So, according to this Giant Amongst Men, it is all a matter of timing. And now, with sovereign debt spiralling out of control, "sharing of the debt burden requires near revolution in the way the EU is governed – we need a federation, a United States of Europe".

What Peston misses out – and one can only think deliberately – is that we are currently seeing the doctrine of the "benficial crisis" at play. The founding fathers of the euro – most recently Jaques Delores and then Romano Prodi, all acknowledged that the single currency could not survive without economic governance.

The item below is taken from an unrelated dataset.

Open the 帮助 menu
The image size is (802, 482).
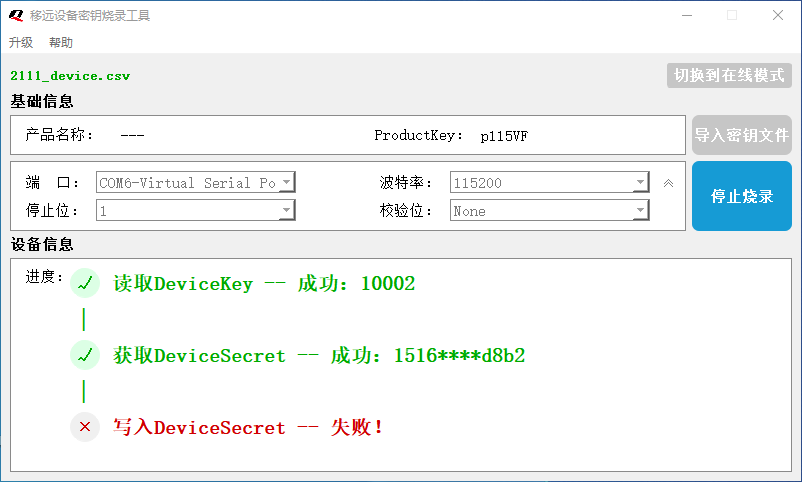tap(61, 42)
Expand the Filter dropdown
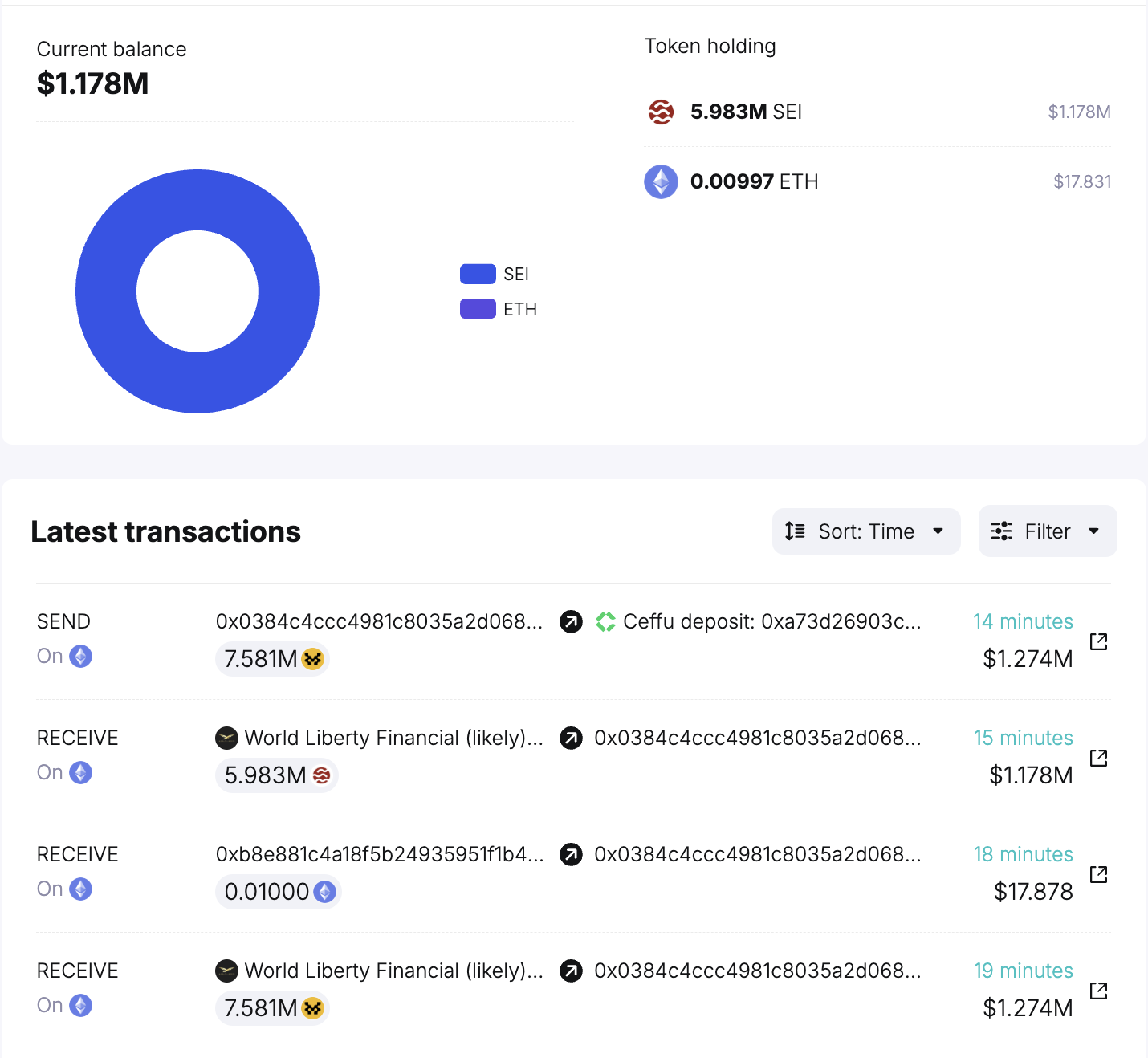Viewport: 1148px width, 1058px height. (x=1047, y=531)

They also knew, when the euro was being introduced, that there was no appetite for that degree of political integration. Thus, in 1999, they went with what they could get – a "currency union" in the hope that it would some day force the pace and bring them political union. The sequence then was intentional, the timing quite deliberate. They went with what they could get. That was always the plan.

The idea, of course, was that a crisis could be exploited, just as it is being done now, to push the eurozone members into that final, planned stage. And it is there that they have got it so wrong. The crisis is far bigger than anticipated, and the "colleagues" are not prepared to take the step of abandoning what is left their sovereignty. Even now, they refuse to hand over their economic governance, one of the final stages in creating the long-dreamed of federation.

"Without such a federation, can the single currency survive?", the fatuous Peston then asks Helmut Schlesinger, "another influential central banker", now retired. And here the response is entirely predictable. It is an "either-or" answer.

Either we get "the United States of Europe, that is an actual political union, and then that political union gets its own currency", says Schlesinger. "But then it is no monetary union any longer, but the currency of that new state". The alternative is fairly obvious. His prognosis is "very limited in time".

So the game enters its final stages, and the "colleagues" are losing it. They are not going to get their "United States of Europe". The great gamble has failed, and the political élites have taken the economic system of Europe – and the world – to the brink and beyond, for nothing - to the ruin of us all.

Yet, to Peston, this reckless, ill-considered gamble was a "rational or even noble project". Rational, it most certainly was. Noble, in its intent, it might have been. The idea – as always with le projet - was to prevent war between the French and Germans.

It was, however, also dangerously, malignantly ill-conceived. But you will never get any sense of that from the BBC's Robert Peston. It is simply a heroic failure by honourable men. To say that might even be rational - but to omit the rest of the detail is mendacity.